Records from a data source
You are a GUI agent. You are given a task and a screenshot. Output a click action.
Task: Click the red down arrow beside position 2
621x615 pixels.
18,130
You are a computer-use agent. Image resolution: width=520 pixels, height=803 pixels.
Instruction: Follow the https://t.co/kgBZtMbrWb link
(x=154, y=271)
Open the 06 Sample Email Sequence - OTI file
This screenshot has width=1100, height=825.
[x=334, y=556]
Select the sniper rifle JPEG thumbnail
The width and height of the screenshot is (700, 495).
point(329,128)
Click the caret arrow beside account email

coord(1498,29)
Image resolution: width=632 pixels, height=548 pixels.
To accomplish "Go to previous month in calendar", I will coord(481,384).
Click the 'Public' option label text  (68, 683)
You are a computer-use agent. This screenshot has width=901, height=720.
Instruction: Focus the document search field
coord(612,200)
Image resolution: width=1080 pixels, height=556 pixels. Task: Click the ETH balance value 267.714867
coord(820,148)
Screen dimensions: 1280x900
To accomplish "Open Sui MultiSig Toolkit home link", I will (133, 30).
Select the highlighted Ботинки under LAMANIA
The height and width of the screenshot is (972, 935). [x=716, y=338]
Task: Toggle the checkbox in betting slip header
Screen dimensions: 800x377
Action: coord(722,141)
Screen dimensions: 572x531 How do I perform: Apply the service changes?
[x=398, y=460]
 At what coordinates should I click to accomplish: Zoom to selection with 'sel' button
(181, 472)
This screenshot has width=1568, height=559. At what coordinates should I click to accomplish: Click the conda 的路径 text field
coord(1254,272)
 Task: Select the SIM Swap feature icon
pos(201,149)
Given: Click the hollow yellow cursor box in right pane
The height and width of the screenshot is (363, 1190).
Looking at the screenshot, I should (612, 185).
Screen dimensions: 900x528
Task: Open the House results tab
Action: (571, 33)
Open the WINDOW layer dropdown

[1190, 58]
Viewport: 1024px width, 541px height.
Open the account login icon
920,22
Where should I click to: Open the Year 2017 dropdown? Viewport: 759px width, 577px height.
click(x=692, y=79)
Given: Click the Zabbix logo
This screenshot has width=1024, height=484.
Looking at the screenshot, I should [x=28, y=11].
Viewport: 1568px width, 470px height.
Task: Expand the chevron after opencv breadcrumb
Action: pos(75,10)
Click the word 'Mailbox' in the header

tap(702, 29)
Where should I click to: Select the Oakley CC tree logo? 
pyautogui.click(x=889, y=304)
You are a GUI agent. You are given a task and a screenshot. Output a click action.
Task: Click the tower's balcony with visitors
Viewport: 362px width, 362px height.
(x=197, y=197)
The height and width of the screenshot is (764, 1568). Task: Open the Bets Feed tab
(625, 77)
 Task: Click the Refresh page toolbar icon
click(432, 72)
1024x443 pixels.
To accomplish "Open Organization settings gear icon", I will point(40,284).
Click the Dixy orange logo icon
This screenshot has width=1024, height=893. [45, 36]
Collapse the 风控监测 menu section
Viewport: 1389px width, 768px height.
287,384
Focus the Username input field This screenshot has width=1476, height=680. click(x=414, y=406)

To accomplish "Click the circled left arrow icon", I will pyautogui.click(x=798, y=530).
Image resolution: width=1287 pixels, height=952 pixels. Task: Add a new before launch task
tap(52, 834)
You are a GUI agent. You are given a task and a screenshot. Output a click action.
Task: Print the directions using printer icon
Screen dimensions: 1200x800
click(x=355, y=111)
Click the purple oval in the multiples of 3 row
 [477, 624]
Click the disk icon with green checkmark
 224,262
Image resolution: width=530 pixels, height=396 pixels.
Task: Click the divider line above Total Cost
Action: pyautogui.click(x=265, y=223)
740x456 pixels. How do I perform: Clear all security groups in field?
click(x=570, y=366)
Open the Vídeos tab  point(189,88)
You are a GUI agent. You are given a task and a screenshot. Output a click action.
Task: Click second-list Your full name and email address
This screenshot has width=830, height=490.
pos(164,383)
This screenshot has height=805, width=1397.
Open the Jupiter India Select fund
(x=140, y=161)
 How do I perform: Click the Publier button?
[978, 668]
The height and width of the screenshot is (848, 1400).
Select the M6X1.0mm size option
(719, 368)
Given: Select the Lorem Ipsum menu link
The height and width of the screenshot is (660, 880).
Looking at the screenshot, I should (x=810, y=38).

About this task ▸
For every line of the data above that contains "will", copy that line.

Answer for the task ▸
To accomplish "Go to previous month in calendar", I will coord(481,384).
To accomplish "Open Sui MultiSig Toolkit home link", I will (133, 30).
To accomplish "Open Organization settings gear icon", I will point(40,284).
To accomplish "Click the circled left arrow icon", I will pyautogui.click(x=798, y=530).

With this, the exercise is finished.